Big Magic is Big Magic

24453082First of all, I think this book came into my life at just the right time. It’s not that Gilbert’s advice in Big Magic is anything particularly new to me, it’s just that I needed a reminder and here it is: Creativity is tricky. Creativity involves failing. Creativity involves what some of us call magic.

Look, if you’re a cynic, if you don’t like Liz Gilbert, if you don’t believe in failing, if you don’t like some new-agey woo woo in your talks about creativity, stop reading this recommendation and don’t read this book. But if you’re okay with some woo woo, and you need a loving reminder that you’re in league with your own creative soul already, please read this. Better yet, do what I did and get it on audiobook.

Gilbert has a great voice for reading her own work. She’s kind sounding, her vocal inflection is on point and you can tell she believes what she’s saying. I suppose some of the stuff she says might sound kooky to some folks, but again, if you don’t want to read a treatise on creativity that’s infused with emotion and a bit of cheerleading, this isn’t for you.

You see, this isn’t exactly a how-to, step-by-step guide to “living creatively beyond fear” so much as a well organized dump of what Liz Gilbert has been thinking about creativity and writing all along.
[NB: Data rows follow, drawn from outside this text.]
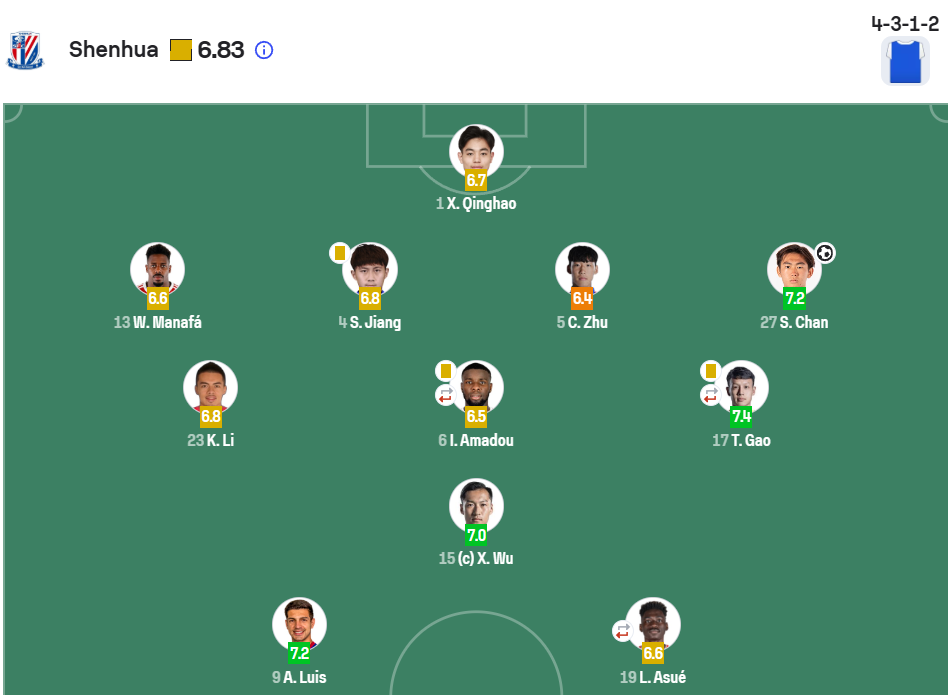
Task: Click the yellow team rating square next to Shenhua
Action: (181, 50)
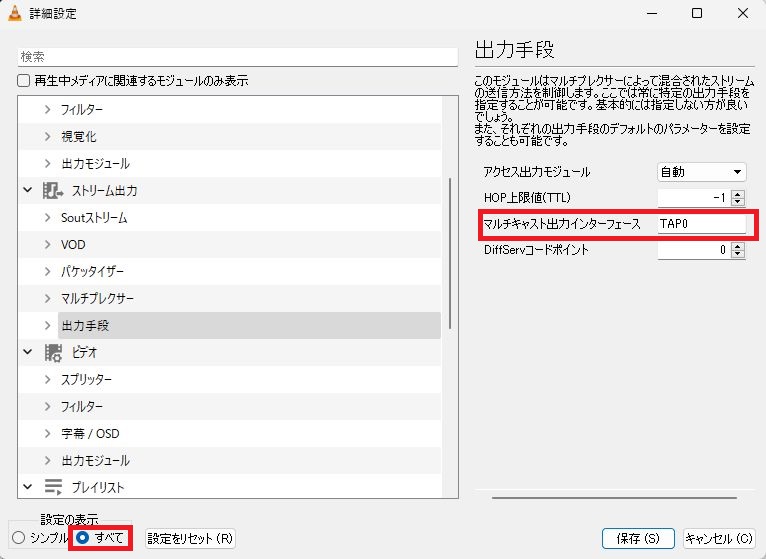Select the すべて settings view radio button
Image resolution: width=766 pixels, height=559 pixels.
click(x=82, y=538)
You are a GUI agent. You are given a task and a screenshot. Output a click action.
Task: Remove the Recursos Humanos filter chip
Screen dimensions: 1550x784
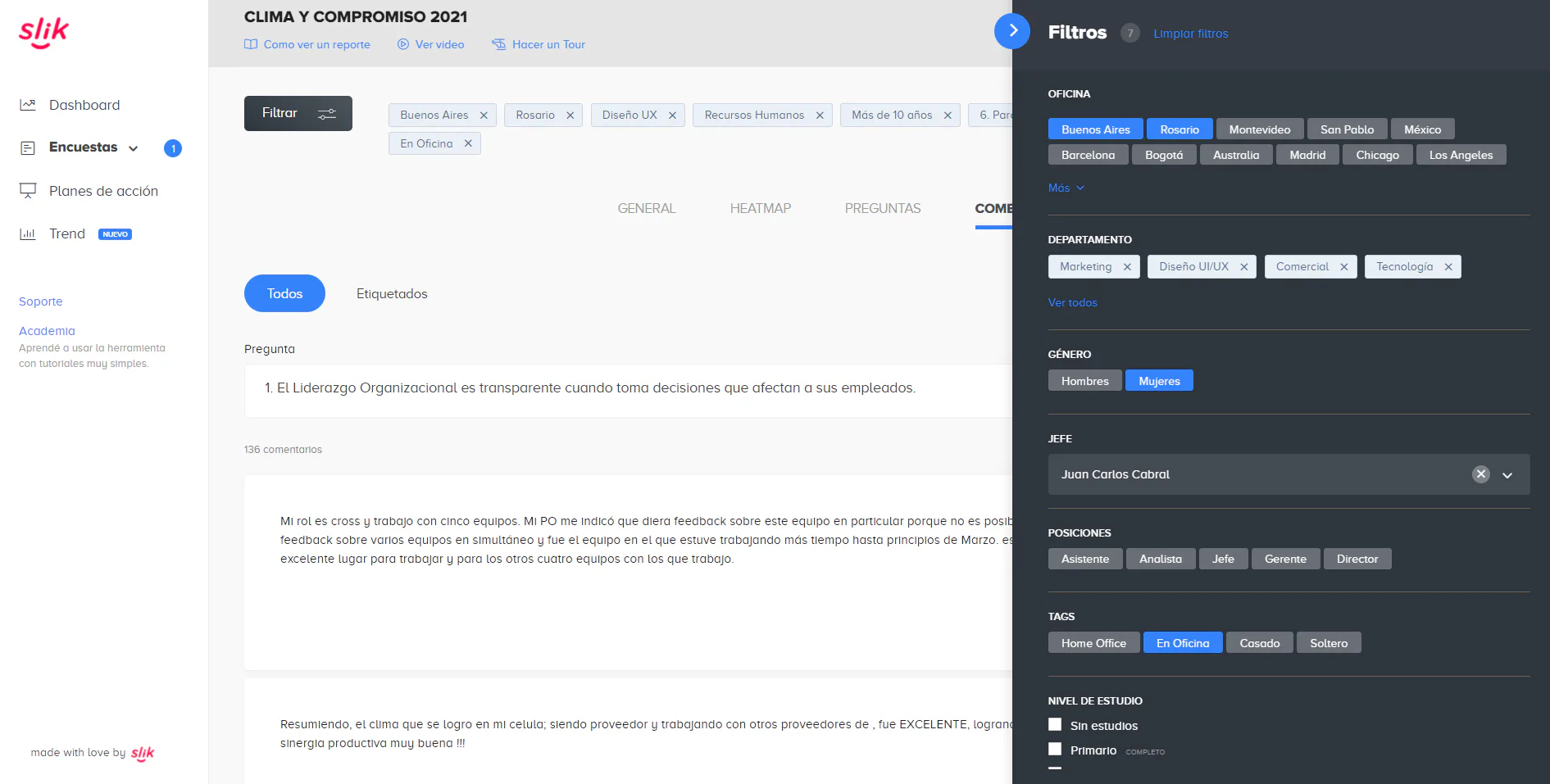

As a writer and all around creative, I think a lot of this in my own head, a lot of the time. But there’s something about having someone else talk about how they think “ideas” work that’s compelling, or hear someone else’s stories about intuitive moments, or how they understand their own creative nature that makes a creative feel a little less alone.

I loved listening to Gilbert talk about the way fear leaks into your creative process, and how to negotiate with fear, since it’s nearly impossible to banish. I liked hearing her say that she doesn’t think that it’s necessary to be miserable to be an artist, that maybe we are more productive when we practice self-care. And I’ll admit that as someone who got an MA instead of and MFA, I was a little relieved feeling when she said you don’t need one to be a good writer.

But if I had to boil it all down to one reason I think you should read this book (or listen to it!) it’s this: the Big Magic of the creative process is you and if you let her in, Gilbert can remind you all the reasons why you’re invested in your creativity in the first place.

Basically, if you’re a creative who’s been feeling a little stuck lately, this might be just the right book for you — if you’ve already read this and you need something else, try Bird by Bird, by Anne Lamott.

P.S. Thanks to Kitsey over at The Lush’s Blush for the inside info about Gilbert’s podcast Magic Lessons!